Letting a client know that there is a difference between clinical medicine and insurance medicine is another key. Individuals may have multiple impairments all of which are “controlled” and as such are expecting the same rate as those who have none of these conditions. You may have hypertension that is controlled, diabetes which meets treatment guidelines, and sleep apnea which by itself might not cause problems, or coronary atherosclerosis that may not merit a rating in and of itself. But the combination of all of these in a single individual does increase the risk and makes for pricing above the most favorable level. Doctors in clinical practice often tell their patients they are doing as well as can be expected, and patients take that literally as meaning they are in great health. When confronted by one of their patients that their insurance policy was priced higher than they expected, doctors may become patient advocates against the big bad insurance company and feel this is a criticism of their more than adequate care. When explained how risk assessment works and that the client is indeed doing well considering what the impairments are, doctors then become friends rather than enemies in helping the patient/insured understand what the actual problems and assessments really are.

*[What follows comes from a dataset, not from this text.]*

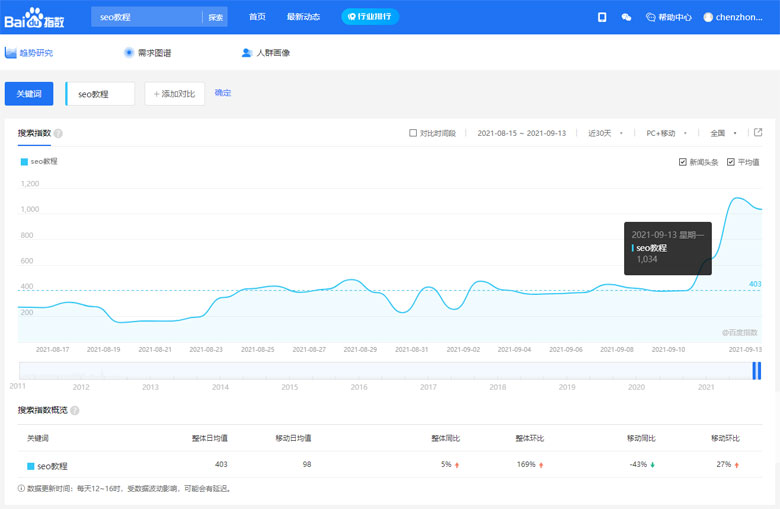Screen dimensions: 780x509
Task: Click the 添加对比 button
Action: (175, 93)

Lastly, candor is probably the most important thing that influences the result of any policy, including providing for loved ones or businesses as was the original intention. In the initial phases, the agent, broker and client must be upfront about any problems or health abnormalities. An initial opinion or tentative quote will not hold if the underwriting process or underwriting results don’t bear that out—in the same way a driving record will flush out previous infractions or DUIs, each application generally will provide a list of every medication a client takes or prescription he or she has ever filled—and leads to more suspicious and detailed underwriting when it doesn’t bear out what the application has represented. In addition, particularly in the contestable period but throughout the life of the policy, if fraud is suspected, answering “No” to all medical questions or omitting significant parts of the medical history that is asked about will result in the policy being rescinded and the expected proceeds not being paid. This results in the ultimate bad will of beneficiaries who are blindsided by what the deceased did or did not say to have the policy issued in the first place.
Expectations that are met result in positive outcomes for all. We all as members of the insurance team must realize that. We are all on the same side trying to issue profitable business for ourselves and those we represent. The better we deliver, the more our industry will thrive.